## Task
Can you give the listing again from the line with "Click the power" to the line with "[x=755, y=513]", changing "Treble Boost" to "Bass Boost" and leaving everything else as it is?

====

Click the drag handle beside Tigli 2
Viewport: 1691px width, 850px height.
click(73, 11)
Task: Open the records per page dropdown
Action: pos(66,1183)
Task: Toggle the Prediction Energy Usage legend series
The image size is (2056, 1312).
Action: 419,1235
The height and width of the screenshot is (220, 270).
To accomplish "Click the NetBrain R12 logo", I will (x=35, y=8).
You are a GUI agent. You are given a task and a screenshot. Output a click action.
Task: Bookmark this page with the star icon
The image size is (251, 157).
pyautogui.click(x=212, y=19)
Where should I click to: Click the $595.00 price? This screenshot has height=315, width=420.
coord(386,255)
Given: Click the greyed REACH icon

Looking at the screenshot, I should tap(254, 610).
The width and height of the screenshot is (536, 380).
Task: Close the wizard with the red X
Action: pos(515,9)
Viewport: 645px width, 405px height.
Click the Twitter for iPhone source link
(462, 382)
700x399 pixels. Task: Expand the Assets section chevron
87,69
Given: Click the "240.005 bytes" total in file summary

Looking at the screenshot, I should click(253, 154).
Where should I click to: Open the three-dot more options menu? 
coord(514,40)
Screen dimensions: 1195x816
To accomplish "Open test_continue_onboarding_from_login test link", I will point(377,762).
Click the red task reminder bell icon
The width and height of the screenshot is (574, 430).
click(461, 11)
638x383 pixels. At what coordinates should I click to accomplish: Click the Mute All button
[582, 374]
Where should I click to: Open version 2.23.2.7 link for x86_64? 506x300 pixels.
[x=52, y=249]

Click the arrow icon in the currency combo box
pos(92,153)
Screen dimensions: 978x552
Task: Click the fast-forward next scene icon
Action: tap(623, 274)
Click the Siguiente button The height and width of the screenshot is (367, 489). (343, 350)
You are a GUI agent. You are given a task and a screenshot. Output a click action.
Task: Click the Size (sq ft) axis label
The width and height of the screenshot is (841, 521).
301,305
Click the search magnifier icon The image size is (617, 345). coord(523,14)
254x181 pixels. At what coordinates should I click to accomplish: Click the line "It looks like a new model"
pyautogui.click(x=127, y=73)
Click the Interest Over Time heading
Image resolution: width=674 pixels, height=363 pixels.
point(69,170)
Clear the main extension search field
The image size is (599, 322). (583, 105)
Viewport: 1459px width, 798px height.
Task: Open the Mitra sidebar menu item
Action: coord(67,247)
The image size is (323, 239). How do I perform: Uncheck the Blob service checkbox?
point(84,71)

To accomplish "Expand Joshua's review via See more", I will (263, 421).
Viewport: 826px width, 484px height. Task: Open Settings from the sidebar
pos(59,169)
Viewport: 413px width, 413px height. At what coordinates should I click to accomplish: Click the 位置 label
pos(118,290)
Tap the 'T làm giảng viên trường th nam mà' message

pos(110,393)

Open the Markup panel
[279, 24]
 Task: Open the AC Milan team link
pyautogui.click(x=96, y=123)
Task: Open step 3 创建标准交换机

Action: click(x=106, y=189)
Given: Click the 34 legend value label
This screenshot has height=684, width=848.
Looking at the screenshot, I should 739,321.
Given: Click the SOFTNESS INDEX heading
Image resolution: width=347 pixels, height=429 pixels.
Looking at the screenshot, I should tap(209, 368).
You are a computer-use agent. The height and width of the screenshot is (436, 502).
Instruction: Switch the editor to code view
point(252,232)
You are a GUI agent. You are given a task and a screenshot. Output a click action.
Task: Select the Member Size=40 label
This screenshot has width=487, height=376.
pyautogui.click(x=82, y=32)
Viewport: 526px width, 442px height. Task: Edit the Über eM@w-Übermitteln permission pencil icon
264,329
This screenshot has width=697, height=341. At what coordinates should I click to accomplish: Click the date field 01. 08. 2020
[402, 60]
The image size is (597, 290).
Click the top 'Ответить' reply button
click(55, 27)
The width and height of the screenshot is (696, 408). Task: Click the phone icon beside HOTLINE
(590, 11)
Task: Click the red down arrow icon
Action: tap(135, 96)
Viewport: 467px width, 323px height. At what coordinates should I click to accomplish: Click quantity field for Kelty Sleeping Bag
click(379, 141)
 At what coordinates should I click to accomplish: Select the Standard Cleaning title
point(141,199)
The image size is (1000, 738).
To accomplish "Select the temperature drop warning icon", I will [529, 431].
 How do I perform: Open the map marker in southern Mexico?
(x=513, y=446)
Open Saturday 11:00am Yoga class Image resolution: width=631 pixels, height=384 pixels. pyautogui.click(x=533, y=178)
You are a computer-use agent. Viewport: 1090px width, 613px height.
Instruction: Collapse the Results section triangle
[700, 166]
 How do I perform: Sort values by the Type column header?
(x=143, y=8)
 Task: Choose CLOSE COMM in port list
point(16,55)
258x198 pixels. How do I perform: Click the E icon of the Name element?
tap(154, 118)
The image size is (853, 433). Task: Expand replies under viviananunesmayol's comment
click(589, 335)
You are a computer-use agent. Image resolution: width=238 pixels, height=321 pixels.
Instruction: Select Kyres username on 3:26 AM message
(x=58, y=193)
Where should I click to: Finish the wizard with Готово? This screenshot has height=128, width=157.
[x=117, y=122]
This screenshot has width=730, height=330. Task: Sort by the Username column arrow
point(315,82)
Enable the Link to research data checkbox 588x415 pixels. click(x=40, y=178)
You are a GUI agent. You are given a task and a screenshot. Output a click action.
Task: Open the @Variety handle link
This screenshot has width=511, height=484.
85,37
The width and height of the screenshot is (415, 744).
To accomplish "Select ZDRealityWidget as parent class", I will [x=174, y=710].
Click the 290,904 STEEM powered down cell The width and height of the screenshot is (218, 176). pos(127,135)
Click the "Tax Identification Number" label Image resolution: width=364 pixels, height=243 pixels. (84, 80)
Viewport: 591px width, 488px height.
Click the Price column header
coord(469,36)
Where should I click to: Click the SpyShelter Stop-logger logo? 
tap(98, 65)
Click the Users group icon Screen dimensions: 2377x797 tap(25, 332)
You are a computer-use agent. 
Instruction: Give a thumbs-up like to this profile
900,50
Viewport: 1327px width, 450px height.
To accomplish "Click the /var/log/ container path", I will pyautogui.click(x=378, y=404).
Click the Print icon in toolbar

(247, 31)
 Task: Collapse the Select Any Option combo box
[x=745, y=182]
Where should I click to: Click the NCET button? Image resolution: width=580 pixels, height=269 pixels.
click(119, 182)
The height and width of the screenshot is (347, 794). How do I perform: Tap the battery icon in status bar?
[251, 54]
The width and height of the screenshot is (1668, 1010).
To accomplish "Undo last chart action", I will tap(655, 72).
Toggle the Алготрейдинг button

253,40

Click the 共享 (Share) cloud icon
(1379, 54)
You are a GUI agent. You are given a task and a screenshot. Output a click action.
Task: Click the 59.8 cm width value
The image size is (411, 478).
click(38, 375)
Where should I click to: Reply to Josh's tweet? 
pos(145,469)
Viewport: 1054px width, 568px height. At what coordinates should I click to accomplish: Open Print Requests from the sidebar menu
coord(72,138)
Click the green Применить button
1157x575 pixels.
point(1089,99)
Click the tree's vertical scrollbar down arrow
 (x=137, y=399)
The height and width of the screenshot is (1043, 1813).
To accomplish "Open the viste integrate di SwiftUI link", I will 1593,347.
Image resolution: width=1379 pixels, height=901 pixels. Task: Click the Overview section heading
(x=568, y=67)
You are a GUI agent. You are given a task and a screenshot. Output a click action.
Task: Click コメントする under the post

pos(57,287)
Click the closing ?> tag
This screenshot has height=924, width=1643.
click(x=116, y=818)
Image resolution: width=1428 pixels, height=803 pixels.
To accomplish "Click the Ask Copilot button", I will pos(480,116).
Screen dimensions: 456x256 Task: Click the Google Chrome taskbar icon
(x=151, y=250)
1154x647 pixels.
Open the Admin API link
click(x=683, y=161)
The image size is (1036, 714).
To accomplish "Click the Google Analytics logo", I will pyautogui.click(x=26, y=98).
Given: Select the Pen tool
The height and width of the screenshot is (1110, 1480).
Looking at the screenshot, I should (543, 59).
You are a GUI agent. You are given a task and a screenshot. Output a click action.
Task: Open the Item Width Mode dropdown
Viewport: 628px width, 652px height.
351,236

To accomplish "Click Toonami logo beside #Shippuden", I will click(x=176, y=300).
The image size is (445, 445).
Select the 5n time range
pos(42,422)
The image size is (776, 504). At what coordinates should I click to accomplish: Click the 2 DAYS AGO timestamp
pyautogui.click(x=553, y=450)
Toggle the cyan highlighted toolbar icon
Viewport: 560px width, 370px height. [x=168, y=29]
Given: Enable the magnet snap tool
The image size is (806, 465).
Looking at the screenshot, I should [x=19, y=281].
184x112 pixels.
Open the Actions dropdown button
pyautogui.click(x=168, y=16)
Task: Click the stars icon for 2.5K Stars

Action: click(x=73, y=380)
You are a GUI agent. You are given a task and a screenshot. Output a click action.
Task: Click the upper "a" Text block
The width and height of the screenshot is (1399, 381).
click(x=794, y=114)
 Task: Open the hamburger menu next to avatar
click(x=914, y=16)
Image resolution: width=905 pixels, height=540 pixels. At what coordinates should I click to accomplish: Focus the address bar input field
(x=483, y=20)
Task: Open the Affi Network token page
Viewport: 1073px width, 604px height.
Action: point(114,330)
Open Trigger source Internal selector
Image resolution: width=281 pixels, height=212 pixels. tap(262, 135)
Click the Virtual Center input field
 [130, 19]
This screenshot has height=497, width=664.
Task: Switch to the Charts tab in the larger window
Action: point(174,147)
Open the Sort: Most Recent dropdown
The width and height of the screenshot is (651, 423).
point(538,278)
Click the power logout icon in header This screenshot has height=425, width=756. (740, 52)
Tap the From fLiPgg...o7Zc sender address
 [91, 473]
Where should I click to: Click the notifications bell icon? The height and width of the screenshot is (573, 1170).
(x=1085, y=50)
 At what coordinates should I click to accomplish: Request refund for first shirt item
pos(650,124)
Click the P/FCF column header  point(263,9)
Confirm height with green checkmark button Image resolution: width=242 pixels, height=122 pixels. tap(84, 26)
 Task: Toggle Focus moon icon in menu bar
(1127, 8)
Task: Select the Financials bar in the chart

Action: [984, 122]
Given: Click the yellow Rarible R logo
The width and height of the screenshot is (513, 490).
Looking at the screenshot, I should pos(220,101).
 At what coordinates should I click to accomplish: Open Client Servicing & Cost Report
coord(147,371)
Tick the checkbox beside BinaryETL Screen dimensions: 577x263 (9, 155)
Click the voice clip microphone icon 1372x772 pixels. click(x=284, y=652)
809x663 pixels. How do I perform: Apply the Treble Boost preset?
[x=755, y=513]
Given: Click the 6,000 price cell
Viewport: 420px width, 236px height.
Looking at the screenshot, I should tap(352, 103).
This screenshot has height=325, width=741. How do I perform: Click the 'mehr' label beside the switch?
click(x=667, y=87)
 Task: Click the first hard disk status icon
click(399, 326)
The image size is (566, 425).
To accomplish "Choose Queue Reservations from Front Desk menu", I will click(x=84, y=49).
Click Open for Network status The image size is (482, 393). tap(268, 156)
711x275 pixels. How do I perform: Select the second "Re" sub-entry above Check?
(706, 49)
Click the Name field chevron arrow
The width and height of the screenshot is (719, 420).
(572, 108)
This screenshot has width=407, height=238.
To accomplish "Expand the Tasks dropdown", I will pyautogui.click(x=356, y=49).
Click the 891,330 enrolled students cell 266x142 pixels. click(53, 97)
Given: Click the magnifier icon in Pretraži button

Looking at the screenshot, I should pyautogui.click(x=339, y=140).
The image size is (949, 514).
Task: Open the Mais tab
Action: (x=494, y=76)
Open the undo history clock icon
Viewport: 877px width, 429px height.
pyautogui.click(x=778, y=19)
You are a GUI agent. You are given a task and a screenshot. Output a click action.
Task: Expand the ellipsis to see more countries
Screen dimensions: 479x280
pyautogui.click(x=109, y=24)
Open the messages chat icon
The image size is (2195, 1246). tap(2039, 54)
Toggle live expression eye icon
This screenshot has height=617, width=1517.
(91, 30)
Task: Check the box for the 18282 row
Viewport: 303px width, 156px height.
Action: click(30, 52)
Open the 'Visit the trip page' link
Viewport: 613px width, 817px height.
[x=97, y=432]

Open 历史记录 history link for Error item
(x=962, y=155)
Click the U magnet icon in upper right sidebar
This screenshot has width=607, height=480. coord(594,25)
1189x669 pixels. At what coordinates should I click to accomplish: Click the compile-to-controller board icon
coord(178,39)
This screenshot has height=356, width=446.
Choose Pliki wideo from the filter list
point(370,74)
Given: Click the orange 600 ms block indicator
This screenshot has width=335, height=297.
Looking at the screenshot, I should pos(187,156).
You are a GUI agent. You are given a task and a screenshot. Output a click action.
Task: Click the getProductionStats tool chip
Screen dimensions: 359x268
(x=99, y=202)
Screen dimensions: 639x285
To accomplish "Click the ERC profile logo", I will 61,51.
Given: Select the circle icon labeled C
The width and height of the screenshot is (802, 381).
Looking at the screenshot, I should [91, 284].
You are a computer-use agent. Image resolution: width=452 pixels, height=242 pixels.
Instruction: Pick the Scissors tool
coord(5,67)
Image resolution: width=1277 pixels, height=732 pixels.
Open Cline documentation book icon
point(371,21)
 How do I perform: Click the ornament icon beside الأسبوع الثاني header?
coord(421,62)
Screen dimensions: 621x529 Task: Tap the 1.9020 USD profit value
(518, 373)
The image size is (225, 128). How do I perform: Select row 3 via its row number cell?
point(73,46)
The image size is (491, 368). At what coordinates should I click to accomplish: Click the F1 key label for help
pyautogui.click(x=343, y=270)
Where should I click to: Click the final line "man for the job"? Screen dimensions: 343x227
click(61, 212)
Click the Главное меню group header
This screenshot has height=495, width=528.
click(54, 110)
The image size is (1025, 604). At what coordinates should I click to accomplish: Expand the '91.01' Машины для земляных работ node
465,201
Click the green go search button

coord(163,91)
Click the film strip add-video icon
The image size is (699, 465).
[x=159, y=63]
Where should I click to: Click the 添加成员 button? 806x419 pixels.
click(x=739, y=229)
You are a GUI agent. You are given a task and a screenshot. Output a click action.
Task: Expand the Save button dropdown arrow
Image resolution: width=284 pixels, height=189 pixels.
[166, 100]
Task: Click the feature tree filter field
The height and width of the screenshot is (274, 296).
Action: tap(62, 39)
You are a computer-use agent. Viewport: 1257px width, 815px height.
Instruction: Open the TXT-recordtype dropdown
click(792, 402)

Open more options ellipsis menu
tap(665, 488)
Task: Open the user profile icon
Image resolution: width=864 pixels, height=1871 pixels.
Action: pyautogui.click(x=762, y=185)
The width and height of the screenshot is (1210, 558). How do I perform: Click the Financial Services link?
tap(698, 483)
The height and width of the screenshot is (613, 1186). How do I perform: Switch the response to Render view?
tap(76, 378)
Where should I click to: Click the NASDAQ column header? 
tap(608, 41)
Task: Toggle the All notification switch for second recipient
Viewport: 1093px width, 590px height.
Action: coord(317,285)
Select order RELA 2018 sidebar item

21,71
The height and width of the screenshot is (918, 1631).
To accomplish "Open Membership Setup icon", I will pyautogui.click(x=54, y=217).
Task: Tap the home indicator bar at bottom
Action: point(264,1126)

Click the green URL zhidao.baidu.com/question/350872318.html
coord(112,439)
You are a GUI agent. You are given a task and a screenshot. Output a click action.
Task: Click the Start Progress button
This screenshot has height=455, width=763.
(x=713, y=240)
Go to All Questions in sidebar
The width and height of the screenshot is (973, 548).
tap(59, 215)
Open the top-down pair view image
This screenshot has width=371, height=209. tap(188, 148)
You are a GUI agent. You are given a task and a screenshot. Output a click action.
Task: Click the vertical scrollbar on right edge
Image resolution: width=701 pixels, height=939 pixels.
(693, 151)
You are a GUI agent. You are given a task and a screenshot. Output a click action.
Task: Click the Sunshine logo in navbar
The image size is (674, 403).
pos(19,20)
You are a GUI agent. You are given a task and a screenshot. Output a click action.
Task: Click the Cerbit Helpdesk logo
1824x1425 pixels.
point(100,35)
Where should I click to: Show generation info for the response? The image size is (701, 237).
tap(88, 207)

====

## The response
Click the power logout icon in header This screenshot has height=425, width=756. (740, 52)
Tap the From fLiPgg...o7Zc sender address
 [91, 473]
Where should I click to: Click the notifications bell icon? The height and width of the screenshot is (573, 1170).
(x=1085, y=50)
 At what coordinates should I click to accomplish: Request refund for first shirt item
pos(650,124)
Click the P/FCF column header  point(263,9)
Confirm height with green checkmark button Image resolution: width=242 pixels, height=122 pixels. tap(84, 26)
 Task: Toggle Focus moon icon in menu bar
(1127, 8)
Task: Select the Financials bar in the chart

Action: [984, 122]
Given: Click the yellow Rarible R logo
The width and height of the screenshot is (513, 490).
Looking at the screenshot, I should pos(220,101).
 At what coordinates should I click to accomplish: Open Client Servicing & Cost Report
coord(147,371)
Tick the checkbox beside BinaryETL Screen dimensions: 577x263 (9, 155)
Click the voice clip microphone icon 1372x772 pixels. click(x=284, y=652)
809x663 pixels. How do I perform: Apply the Bass Boost preset?
[x=755, y=513]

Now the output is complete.